When things go wrong on a project, as they inevitably do during development, testing, or – spotting Murphy’s Law here – at some point in production, the first place most business users look to troubleshoot is within the technology. This theme is lampooned to another of Harris’ articles, the Pirates of the Computer: The Curse of the Poor Data Quality in which bad data quality gets blamed on the system, the process, and seldom is fixated on the user.
And why should it? After all, everything worked fine the day before and now it doesn’t. Something outside of human error must have failed and this “something” naturally relates back to the hardware, the software, or some inconsistent gremlin that slipped into the servers to wreak havoc. Trouble tickets are opened, the IT support staff is called, and the resource-intense analysis that lasts for hours (or maybe even days) commences.
We all logically know that the technology is sometimes the cause, and sometimes it’s not. We know that problems can and do come from where we least expect it or – heaven forbid – may even be due to us and our own fat fingering,
But even when knowing this, the first person the users blame is the IT guy. If not the “guy”, then the software application which is really the same thing as blaming IT. Remarkably, this scenario occurs even when IT has minimal input into a product other than hardware support, such as a “buy versus build” solution where the vendor’s product is the real culprit of data issue. So we must ask ourselves: why does the IT guy get scapegoated for these errors, guilty until proven innocent? Regardless of the real cause behind bad data, this process takes up time on both sides of the fence, causes frustration against “broken software” and “inept users,” and leads to animosity that shoves collaboration out the window.

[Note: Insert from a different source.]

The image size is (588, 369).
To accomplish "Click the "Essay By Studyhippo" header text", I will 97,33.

There are workarounds to this, but it’s not easy. For starters, we probably need to understand why the IT guy gets the blame. Although there are many factors, two of the main sources seem to be Fear of the Unknown and Mistrust of Technology.

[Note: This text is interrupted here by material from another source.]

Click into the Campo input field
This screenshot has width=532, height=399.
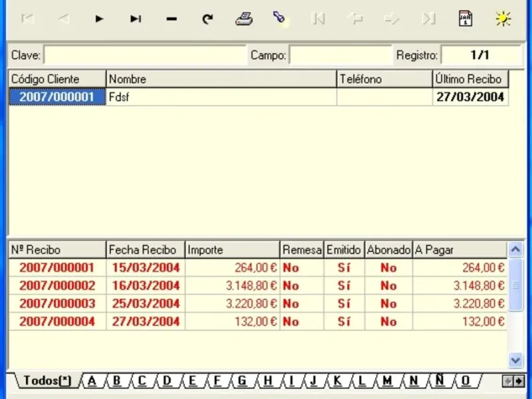click(x=340, y=55)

We talk about fear of computers (cyberphobia) which is really just fear of the unknown. Although not as common as in the past, it is particularly prevalent for those who are not familiar with computers and loathe the advancement of computers in society that shifts the way “things have always been done.”
We all know someone who is reluctant to adopt new systems; new only complicates things, and people who are not comfortable with changing their old habits will reflexively jump at the first sign of trouble. To them, the culprit must be the new technology.

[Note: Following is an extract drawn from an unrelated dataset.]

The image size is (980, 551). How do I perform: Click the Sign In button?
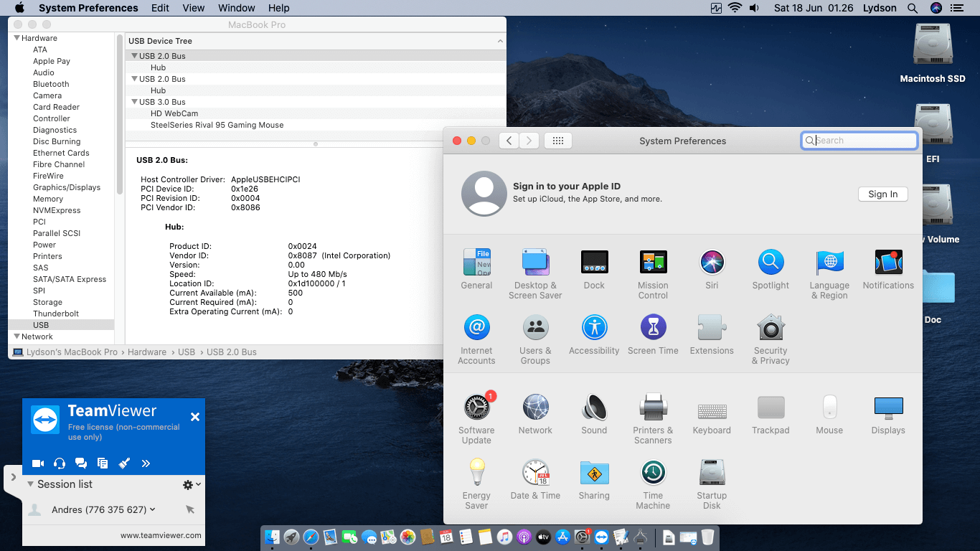pos(882,194)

Similar to a fear of the unknown is a Mistrust of Technology in general. With news about viruses, constant hotfixes, and the overall chaos surrounding rushed product roll-outs, it’s no doubt that computer systems get a bad rap.
This is not completely unjustified–in a 2008 article on IT Systems failure , software failures were cited as the number one reliability issue in an organization, followed by network failures, performance degradation, and the failure of physical components.
All systems have the potential to collapse, seemingly without warning, so it’s no wonder that the first place people point their fingers is the IT department.
With these factors in mind, organizational teams may be able to take some action. For example, to mitigate the fear of the unknown, users should be encouraged to become familiar with their software of choice through training, tutoring, online forums, and even one-on-one mentoring.
Overcoming the prejudice of unreliable technology is a bit more difficult, especially when users believe they have the hard evidence to back up these prejudices. The goal here is to prevent finger-pointing so communications channels between the users and the IT staff should be maintained with chatter before escalation truly begins.
Sometimes the problem is a quick fix and that having an on-site dialogue can save frustration well in advance. By turning our focus against the task at hand rather than blaming the IT guy, we increase the level of patience, open-mindedness, problem-solving and flexibility within a team. This can go a long way towards walking the road of successful enterprise collaboration and ridding the IT department of the curse that haunts them at every network failure.